2. An ink jet head body according to claim 1, further comprising:

a plurality of discharge orifices through which an ink is discharged; and

a plurality of liquid channels communicating with said discharge orifices,

wherein said discharge orifices and said liquid channels are formed at positions corresponding to said heat generating resistors of said ink jet head body.

3. An ink jet head body according to claim 2, wherein said ink let head body is of a full line type in which said discharge orifices are provided across an entire width of a recording area of a recording medium.

4. A method for fabricating ink jet head bodies, comprising the steps of:

providing a substrate having arranged thereon a plurality of electricity-heat converters, with a cutting line located between some of said electricity-heat converters, a plurality of heat generating resistors provided on said substrate, a plurality of electrodes electrically connected to said heat generating resistors, and a plurality of monitors for quality confirmation, said monitors being fully disposed within a cutting width of said cutting line;

confirming at least one quality of said ink jet head base bodies through said monitors;

cutting said substrate;

separating said substrate to obtain individual said ink jet head bodies,

wherein the cutting and the separating are effected after the confirming of respective qualities through said monitors.

5. A method for fabricating ink jet head bodies according to claim 4, further comprising the step of forming said monitors simultaneously with said electricity-heat converters.

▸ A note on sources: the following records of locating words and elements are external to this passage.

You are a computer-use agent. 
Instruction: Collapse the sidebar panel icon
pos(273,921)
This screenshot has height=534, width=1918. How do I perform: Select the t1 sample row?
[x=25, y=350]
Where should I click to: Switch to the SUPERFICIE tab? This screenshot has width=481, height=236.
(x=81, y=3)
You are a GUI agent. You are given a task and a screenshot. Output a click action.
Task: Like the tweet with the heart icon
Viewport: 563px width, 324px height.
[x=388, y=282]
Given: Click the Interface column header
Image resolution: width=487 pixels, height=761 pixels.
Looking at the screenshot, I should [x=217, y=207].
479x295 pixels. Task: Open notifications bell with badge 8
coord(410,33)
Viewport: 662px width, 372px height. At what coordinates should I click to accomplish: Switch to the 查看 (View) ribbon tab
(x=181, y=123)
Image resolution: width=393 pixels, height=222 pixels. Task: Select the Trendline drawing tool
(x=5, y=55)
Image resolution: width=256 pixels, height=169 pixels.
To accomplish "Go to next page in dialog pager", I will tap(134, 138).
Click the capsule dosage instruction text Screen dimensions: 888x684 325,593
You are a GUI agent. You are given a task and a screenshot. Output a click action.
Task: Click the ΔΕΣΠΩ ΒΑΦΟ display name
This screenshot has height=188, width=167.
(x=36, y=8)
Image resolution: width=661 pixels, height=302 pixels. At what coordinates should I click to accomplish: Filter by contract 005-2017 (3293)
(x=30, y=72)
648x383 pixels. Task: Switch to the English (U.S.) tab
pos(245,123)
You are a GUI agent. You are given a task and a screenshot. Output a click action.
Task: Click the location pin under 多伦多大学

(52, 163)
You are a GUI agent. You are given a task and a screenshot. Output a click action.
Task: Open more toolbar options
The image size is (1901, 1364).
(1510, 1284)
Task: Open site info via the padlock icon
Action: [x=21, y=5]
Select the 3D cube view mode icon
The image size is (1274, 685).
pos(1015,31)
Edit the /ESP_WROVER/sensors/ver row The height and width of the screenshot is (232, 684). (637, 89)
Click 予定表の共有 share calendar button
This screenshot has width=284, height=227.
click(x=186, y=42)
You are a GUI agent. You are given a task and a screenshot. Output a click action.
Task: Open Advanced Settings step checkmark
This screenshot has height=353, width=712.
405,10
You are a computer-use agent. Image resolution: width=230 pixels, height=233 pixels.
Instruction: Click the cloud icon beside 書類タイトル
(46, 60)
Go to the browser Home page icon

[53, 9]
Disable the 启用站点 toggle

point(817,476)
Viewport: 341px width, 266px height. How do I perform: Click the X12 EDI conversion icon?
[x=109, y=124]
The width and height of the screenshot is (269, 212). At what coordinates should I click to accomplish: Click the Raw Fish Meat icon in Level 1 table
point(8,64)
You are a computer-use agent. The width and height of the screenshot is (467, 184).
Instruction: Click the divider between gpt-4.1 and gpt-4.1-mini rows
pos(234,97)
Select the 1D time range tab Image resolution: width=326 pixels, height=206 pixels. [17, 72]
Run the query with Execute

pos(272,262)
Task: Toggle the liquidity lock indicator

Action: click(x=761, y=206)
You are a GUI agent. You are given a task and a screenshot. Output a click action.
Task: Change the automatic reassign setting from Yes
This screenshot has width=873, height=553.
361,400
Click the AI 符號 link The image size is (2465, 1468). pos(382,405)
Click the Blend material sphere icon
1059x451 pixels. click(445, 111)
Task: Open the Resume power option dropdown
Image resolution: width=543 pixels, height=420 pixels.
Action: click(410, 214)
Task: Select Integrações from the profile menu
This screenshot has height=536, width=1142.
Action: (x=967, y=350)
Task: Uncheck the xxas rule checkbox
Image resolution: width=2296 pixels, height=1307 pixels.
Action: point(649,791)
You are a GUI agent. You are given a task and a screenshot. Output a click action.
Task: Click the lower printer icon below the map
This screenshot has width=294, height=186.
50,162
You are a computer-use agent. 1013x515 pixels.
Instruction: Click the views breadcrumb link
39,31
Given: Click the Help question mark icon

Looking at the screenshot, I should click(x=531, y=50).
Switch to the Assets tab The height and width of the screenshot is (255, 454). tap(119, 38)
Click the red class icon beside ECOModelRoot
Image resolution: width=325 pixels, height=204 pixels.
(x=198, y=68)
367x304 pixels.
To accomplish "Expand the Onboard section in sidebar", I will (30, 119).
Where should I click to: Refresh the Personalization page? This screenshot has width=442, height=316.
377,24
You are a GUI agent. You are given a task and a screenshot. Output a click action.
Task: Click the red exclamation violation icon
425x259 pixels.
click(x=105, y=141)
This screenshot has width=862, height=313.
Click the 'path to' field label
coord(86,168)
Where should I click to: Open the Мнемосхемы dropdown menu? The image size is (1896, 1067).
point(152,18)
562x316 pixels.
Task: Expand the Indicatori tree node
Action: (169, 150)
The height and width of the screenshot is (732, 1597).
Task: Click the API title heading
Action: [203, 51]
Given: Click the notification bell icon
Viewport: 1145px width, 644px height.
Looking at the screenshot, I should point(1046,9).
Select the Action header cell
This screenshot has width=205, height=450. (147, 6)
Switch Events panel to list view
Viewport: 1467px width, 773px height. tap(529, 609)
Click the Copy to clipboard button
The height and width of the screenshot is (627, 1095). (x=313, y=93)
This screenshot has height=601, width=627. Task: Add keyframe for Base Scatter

6. A method for fabricating ink jet head bodies according to claim 4, further comprising the step of forming a plurality of discharge orifices through which an ink is discharged and a plurality of liquid channels communicating with said discharge orifices at positions corresponding to positions of said heat generating resistors.

7. A method for fabricating ink jet head bodies according to claim 4, wherein said substrate is a rectangular substrate.

8. A method for fabricating ink jet head bodies according to claim 6, wherein said substrate is a rectangular substrate.